# [EXERCISE INSTRUCTIONS]
In the data that follows, determine how many lines contain the word "Collapse", and give only that number.

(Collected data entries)
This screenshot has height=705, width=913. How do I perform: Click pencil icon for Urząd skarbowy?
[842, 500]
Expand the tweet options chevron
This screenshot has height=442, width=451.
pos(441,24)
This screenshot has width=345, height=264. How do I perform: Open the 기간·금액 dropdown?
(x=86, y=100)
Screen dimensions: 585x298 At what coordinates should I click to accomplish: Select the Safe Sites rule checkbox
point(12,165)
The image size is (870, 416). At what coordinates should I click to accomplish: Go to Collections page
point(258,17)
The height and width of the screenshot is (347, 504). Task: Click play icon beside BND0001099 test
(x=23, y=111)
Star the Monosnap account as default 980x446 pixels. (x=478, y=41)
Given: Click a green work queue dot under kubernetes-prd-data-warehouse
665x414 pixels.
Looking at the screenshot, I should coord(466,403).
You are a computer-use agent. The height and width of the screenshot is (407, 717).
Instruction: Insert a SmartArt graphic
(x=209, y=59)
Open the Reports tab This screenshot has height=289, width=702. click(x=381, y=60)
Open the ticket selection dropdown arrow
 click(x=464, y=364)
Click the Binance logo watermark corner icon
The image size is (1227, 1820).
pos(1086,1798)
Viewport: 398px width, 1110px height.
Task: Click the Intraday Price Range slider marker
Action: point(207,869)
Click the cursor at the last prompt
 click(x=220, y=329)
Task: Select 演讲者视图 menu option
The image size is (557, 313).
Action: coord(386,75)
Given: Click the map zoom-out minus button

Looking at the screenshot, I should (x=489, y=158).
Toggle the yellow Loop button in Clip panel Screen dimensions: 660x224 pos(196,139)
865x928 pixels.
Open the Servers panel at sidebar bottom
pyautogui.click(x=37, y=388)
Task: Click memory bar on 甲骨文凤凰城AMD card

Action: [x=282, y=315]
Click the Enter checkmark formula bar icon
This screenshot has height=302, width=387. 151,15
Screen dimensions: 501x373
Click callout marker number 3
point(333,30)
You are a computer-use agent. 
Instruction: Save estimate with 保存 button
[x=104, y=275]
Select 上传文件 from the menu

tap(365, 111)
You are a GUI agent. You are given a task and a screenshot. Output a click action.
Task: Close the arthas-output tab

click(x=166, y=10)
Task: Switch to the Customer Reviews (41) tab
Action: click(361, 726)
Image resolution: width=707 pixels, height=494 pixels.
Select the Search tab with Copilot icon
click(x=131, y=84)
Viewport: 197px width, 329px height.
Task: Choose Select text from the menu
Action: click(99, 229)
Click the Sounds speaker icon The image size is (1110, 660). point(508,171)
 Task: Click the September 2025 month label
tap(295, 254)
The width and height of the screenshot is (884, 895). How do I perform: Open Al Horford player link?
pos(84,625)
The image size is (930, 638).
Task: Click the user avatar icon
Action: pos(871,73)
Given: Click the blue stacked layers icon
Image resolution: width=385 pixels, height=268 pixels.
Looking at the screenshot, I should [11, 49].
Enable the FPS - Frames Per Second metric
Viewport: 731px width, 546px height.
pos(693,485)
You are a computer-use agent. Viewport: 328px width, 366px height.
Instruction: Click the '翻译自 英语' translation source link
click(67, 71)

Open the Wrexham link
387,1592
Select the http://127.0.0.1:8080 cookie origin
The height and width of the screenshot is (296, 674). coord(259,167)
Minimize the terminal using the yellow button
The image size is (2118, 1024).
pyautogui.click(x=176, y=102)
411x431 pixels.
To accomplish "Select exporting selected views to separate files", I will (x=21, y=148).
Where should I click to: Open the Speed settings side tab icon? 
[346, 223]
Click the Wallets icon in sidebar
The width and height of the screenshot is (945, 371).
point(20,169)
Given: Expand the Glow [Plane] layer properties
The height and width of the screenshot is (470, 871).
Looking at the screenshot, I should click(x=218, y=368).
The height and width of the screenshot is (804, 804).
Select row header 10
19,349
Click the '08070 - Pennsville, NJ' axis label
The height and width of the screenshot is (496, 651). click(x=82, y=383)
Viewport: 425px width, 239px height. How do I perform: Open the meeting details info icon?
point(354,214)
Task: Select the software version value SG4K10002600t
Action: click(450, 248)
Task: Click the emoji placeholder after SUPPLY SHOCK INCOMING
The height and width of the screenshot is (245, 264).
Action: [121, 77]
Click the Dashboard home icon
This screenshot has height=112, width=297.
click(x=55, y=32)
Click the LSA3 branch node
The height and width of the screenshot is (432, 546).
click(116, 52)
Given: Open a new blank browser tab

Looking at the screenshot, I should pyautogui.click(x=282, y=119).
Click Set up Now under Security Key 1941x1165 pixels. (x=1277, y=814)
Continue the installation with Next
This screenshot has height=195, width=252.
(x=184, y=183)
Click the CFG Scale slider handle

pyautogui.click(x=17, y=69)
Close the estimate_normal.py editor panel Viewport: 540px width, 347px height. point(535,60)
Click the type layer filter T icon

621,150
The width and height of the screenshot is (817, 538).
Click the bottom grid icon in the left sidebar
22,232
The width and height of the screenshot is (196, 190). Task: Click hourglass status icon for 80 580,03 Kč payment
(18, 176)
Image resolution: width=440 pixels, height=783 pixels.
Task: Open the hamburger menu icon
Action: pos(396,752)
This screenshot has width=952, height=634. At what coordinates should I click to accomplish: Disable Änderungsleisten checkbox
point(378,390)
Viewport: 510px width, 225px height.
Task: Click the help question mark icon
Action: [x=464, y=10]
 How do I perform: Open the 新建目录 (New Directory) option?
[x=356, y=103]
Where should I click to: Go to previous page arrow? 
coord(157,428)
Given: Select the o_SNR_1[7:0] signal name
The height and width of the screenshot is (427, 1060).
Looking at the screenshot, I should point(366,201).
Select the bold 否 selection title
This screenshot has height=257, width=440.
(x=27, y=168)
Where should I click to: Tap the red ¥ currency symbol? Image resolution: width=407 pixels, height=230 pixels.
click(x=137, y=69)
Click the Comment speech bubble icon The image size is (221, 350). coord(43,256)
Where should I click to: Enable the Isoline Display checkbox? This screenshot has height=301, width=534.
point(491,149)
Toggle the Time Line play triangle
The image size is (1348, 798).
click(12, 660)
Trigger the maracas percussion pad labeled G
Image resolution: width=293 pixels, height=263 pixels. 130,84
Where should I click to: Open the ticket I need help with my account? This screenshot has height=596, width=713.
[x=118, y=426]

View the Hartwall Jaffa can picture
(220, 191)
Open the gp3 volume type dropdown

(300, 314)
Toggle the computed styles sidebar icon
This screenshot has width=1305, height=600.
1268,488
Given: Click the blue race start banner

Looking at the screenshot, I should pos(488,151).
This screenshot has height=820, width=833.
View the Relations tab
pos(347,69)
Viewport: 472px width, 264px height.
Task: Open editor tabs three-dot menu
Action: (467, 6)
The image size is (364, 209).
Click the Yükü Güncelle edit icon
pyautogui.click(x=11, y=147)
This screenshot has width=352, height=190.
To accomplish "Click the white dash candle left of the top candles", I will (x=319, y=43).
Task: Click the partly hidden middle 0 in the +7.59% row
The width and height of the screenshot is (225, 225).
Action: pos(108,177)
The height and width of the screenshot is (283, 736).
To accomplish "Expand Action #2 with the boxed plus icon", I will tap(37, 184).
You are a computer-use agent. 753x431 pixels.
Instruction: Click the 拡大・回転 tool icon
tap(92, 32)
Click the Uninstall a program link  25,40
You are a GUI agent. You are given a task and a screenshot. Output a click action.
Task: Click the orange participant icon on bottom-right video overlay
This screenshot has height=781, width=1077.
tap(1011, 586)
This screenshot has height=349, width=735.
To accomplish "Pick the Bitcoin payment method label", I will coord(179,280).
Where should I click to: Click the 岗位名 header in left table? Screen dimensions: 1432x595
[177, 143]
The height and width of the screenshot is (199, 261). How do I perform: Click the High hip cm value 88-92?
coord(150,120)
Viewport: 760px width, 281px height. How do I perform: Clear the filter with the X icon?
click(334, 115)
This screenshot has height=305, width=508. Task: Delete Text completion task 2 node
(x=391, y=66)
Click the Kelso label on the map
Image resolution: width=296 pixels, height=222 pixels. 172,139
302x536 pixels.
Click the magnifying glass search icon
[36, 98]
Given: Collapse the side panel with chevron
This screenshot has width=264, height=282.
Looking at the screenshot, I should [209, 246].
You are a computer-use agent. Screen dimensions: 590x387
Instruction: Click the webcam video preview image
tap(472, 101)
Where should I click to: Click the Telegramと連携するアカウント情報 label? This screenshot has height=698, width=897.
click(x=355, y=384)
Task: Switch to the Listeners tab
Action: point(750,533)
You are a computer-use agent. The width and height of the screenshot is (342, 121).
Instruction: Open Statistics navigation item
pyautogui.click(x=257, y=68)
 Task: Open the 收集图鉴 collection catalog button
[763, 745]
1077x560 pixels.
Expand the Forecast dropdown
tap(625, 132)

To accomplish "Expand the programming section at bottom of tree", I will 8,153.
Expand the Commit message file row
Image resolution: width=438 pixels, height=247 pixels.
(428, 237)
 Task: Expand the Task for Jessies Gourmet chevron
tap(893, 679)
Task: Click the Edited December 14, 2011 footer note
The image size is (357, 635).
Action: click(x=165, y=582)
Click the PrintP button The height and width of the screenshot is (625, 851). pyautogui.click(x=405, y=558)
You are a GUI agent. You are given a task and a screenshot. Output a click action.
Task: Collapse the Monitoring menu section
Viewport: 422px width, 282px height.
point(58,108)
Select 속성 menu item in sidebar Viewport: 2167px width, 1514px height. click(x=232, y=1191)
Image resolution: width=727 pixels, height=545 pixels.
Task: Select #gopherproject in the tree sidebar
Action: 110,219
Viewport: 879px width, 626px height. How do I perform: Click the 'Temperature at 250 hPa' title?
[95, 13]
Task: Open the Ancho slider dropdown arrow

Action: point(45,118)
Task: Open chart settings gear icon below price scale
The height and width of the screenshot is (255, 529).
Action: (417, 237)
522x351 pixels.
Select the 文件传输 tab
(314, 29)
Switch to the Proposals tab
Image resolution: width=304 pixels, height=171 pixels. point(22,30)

# [SOLUTION FOR THIS EXERCISE]
2